Lavoro

Responsabilità datoriale, dai protocolli il paracadute

Due convegni sul tema a cura dell’Ispettorato e dei consulenti del lavoro

di Mauro Pizzin

L’applicazione della sorveglianza sanitaria eccezionale sui soggetti fragili e il rispetto dei protocolli specifici richiamato dall’articolo 29 bis del decreto Liquidità (Dl n. 23/2020) dovrebbero far dormire sonni tranquilli al datore di lavoro sul fronte della responsabilità da rischio Covid-19. Così come non dovrebbe potersi configurare nessuna responsabilità per le aziende che adottino il protocollo per la vaccinazione in azienda del 6 aprile, basandosi sull’adesione volontaria dei lavoratori.

Sono alcune delle valutazioni emerse nel webinar intitolato “Sicurezza del luogo di lavoro e obbligatorietà (presunta) della vaccinazione”, organizzato ieri pomeriggio nell’ambito del Festival del lavoro. Spunti di riflessione che si incrociano con quelli emersi in un convegno online sulla “Valutazione dei rischi, profilassi vaccinale, protocolli covid-19, infortuni sul lavoro”, organizzato alcune ore prima dall’Ispettorato nazionale del lavoro. I riflettori in entrambi i casi sono stati puntati sul tema della valutazione dei rischi nel contesto pandemico, in cui giuslavoristi e penalisti si sono spesso trovati in disaccordo sul tema della responsabilità datoriale per rischi nuovi multifattoriali.

Voci di dati memorizzate:
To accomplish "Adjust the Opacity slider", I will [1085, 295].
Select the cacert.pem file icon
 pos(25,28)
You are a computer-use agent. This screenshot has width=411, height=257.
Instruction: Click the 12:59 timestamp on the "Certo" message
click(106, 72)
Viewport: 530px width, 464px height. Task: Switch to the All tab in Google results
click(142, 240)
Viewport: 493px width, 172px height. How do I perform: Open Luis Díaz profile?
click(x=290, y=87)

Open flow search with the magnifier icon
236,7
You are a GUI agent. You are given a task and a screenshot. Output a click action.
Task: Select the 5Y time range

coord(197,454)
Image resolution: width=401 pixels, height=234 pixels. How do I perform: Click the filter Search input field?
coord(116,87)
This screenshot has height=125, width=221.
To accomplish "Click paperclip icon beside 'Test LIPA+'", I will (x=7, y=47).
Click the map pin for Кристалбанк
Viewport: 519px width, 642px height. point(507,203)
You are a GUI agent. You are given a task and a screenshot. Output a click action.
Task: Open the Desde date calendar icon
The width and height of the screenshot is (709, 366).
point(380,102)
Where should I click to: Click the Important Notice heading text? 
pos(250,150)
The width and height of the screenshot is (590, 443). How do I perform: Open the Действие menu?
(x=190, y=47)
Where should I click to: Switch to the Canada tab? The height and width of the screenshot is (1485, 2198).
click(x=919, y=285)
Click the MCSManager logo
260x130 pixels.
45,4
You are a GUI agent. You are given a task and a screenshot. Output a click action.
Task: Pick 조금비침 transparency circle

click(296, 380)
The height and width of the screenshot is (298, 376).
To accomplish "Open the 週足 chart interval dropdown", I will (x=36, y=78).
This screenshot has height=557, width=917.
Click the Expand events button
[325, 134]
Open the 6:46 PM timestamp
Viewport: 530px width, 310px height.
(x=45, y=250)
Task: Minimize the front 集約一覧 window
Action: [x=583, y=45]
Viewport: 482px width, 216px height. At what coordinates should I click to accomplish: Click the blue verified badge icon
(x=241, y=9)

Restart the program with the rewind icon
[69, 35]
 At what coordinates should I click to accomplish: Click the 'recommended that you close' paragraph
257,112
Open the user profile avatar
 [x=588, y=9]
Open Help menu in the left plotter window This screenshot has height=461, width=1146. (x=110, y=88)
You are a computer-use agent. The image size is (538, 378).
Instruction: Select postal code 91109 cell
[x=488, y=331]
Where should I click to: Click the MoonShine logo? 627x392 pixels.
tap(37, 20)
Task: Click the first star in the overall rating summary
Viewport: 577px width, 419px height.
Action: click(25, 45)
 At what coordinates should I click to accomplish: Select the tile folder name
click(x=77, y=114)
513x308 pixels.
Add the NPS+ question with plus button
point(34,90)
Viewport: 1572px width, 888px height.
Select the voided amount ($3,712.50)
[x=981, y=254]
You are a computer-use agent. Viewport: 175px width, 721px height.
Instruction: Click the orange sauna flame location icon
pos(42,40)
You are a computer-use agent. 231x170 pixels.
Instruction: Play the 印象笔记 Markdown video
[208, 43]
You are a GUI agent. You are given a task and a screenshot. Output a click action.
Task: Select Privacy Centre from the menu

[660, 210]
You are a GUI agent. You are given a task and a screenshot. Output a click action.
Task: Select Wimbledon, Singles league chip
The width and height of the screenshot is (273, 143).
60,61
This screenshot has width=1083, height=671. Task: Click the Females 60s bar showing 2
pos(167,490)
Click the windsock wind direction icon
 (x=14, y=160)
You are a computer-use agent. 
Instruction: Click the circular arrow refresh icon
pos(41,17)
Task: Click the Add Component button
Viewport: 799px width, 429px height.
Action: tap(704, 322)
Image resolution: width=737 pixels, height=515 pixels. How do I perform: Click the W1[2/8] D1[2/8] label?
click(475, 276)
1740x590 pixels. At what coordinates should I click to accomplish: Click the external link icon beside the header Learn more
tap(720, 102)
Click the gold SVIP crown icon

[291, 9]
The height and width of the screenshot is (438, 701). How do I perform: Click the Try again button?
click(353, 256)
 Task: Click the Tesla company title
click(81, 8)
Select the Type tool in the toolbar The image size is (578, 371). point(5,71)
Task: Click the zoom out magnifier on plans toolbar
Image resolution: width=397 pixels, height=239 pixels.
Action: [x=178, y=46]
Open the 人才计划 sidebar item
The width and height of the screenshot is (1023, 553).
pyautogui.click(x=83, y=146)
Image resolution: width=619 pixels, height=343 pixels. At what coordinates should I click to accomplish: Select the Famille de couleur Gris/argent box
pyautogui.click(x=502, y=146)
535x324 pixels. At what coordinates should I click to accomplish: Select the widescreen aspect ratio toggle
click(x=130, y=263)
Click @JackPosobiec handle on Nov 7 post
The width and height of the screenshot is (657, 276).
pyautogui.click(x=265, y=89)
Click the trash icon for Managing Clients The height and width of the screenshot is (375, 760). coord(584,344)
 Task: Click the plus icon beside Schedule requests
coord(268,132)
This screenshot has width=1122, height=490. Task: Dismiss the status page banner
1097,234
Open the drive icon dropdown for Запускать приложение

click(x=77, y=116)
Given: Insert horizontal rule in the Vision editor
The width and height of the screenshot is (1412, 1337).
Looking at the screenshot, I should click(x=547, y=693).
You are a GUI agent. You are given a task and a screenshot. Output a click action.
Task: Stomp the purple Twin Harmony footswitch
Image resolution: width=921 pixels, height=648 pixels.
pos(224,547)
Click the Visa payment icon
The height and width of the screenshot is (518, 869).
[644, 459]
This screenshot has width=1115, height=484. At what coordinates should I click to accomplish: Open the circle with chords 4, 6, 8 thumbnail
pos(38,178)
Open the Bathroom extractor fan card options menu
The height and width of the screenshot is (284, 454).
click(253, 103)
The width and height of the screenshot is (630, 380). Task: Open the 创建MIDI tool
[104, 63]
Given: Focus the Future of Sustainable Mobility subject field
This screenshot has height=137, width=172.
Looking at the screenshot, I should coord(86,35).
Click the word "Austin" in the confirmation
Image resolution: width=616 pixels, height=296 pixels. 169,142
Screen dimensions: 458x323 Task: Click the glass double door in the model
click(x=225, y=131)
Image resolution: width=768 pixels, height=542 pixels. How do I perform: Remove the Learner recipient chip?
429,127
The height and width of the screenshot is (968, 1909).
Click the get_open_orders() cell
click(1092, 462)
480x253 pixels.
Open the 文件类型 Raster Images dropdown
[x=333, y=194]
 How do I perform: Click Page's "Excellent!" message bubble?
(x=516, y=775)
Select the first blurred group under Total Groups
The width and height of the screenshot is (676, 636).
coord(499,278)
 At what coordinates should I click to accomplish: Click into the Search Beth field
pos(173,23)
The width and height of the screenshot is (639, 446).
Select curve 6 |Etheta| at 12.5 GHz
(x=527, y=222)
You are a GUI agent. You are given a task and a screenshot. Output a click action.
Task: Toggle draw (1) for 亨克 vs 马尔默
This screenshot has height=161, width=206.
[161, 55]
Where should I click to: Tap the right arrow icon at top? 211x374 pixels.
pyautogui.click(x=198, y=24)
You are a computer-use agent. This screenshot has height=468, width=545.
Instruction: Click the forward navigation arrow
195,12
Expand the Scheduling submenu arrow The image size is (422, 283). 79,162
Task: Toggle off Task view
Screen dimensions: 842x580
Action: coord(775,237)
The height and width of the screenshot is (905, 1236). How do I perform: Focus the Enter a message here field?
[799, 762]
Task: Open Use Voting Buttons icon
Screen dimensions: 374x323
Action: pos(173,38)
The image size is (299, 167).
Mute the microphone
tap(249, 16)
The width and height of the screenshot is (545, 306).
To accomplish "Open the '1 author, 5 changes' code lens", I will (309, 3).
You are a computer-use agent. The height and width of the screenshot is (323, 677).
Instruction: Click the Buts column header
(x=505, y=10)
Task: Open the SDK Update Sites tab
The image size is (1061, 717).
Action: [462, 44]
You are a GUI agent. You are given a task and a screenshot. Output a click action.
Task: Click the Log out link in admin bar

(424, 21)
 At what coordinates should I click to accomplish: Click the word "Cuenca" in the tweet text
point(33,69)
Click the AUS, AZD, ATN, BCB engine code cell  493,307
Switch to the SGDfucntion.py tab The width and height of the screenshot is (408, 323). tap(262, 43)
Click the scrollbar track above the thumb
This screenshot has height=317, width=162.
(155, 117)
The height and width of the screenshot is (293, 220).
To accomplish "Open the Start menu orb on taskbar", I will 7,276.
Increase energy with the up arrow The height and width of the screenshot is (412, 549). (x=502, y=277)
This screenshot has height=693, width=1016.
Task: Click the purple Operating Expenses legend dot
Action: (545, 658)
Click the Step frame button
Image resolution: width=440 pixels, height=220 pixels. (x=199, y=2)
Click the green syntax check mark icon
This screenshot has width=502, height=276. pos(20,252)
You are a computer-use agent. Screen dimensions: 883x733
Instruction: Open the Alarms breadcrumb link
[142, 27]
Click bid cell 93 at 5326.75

* [Attività 1] Secondo l'articolo sulla responsabilità datoriale, quale articolo del decreto Liquidità richiama il rispetto dei protocolli specifici?
* [Attività 2] Riporta il passo dell'articolo sulla responsabilità datoriale che inizia con "Sono alcune delle" e prosegue fino a "rischi nuovi multifattoriali.".
* [Attività 3] Riprendi l'articolo sulla responsabilità datoriale e proseguilo dopo l'ultima frase riportata.

* [Risposta scritta 1] L'articolo 29 bis del decreto Liquidità (Dl n. 23/2020).

* [Risposta scritta 2]
Sono alcune delle valutazioni emerse nel webinar intitolato “Sicurezza del luogo di lavoro e obbligatorietà (presunta) della vaccinazione”, organizzato ieri pomeriggio nell’ambito del Festival del lavoro. Spunti di riflessione che si incrociano con quelli emersi in un convegno online sulla “Valutazione dei rischi, profilassi vaccinale, protocolli covid-19, infortuni sul lavoro”, organizzato alcune ore prima dall’Ispettorato nazionale del lavoro. I riflettori in entrambi i casi sono stati puntati sul tema della valutazione dei rischi nel contesto pandemico, in cui giuslavoristi e penalisti si sono spesso trovati in disaccordo sul tema della responsabilità datoriale per rischi nuovi multifattoriali.

* [Risposta scritta 3]
L’avvocato Maria Giovannone, ricercatrice all’università Roma Tre, ha ricordato come sull’aggiornamento del Documento di valutazione dei rischi, alla luce dell’emergenza epidemica, abbia prevalso la tesi secondo cui l’obbligo sussiste solo per settori con rischio biologico specifico, come quello sanitario, proprio perché questa tipologia di rischio riguarda tutta la popolazione. «In questo contesto - ha aggiunto - i protocolli anti Covid siglati dalle parti sociali rappresentano un primo importante esempio di tecnica regolatoria, muovendo su una ratio precauzionale autonoma rispetto alla disciplina prevenzionistica del Dvr».

Si tratta di una posizione su cui ha concordato fin da subito Confindustria, come ha sottolineato il dirigente dell'area Lavoro, welfare e capitale umano dell’organizzazione, Fabio Pontrandolfi, secondo cui «la linea è quella della precauzione, profondamente diversa da quella della prevenzione, dove spettano al Governo tanto l’uniforme valutazione dei rischi quanto l’adozione delle conseguenti misure comuni con norme, dpcm e circolari, nella consapevolezza che ci troviamo ad affrontare, al netto del settore sanitario, un rischio di natura non professionale, ma biologico generico, ragion per cui le imprese hanno l'obbligo di adeguarsi alle disposizioni dell’emergenza senza spazio per una propria autonoma valutazione».

Pontrandolfi ha toccato anche il tema del lavoro agile, «fondamentale in questo periodo quale misura utile e modulabile di precauzione ma anche in prospettiva», invitando, sul fronte della sicurezza, a «non regolarlo con gli stessi occhiali del Dlgs 81/2008, che si fonda sulla postazione di lavoro in azienda e sull’orario di lavoro tradizionale, elementi che, per legge, mancano nel lavoro agile».